EXERCISE MATERIALS:
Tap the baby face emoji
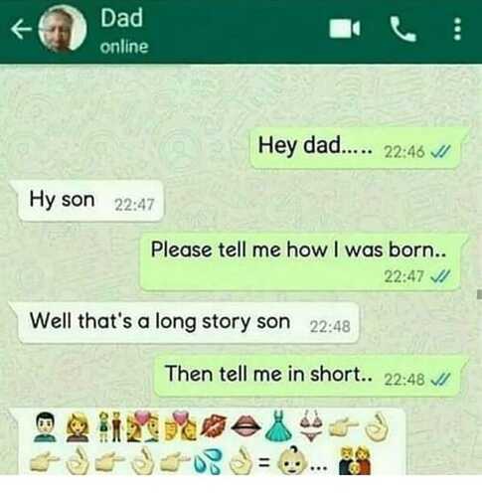 (293, 461)
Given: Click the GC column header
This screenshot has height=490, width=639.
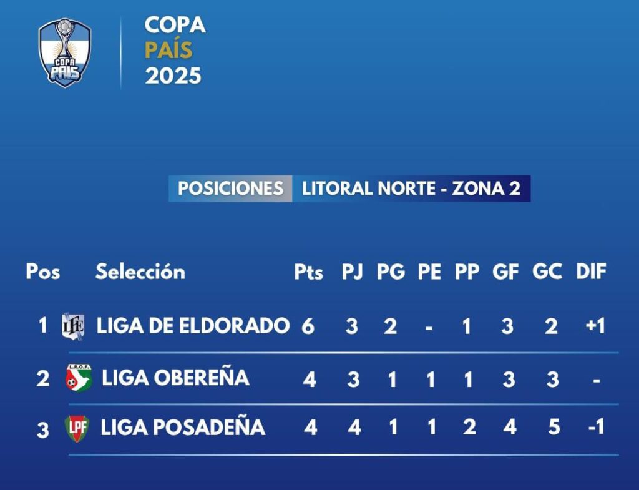Looking at the screenshot, I should tap(547, 272).
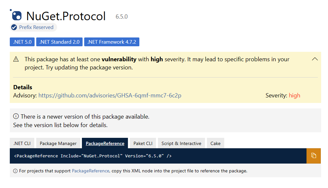The image size is (328, 188).
Task: Copy the PackageReference snippet via clipboard icon
Action: click(x=314, y=156)
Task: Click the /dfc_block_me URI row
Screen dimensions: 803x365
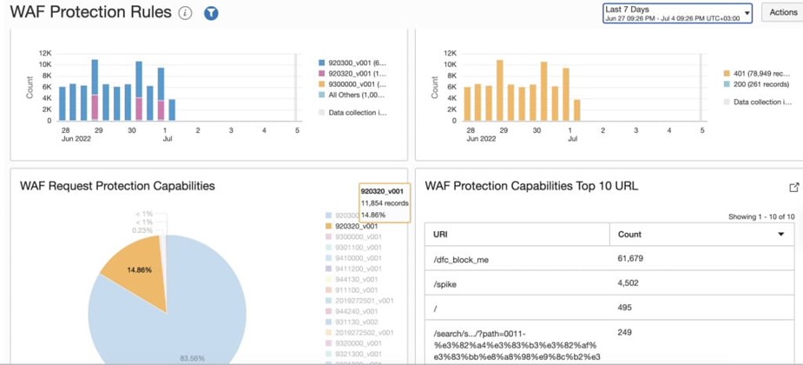Action: click(x=462, y=259)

STATED EXERCISE:
Reproduce every line of the records above word for word, omitting the pictures.

CORRECT RESULT:
Tap the baby face emoji
 (293, 461)
Given: Click the GC column header
This screenshot has height=490, width=639.
Looking at the screenshot, I should tap(547, 272).
The image size is (328, 188).
Task: Copy the PackageReference snippet via clipboard icon
Action: click(x=314, y=156)
Task: Click the /dfc_block_me URI row
Screen dimensions: 803x365
Action: click(x=462, y=259)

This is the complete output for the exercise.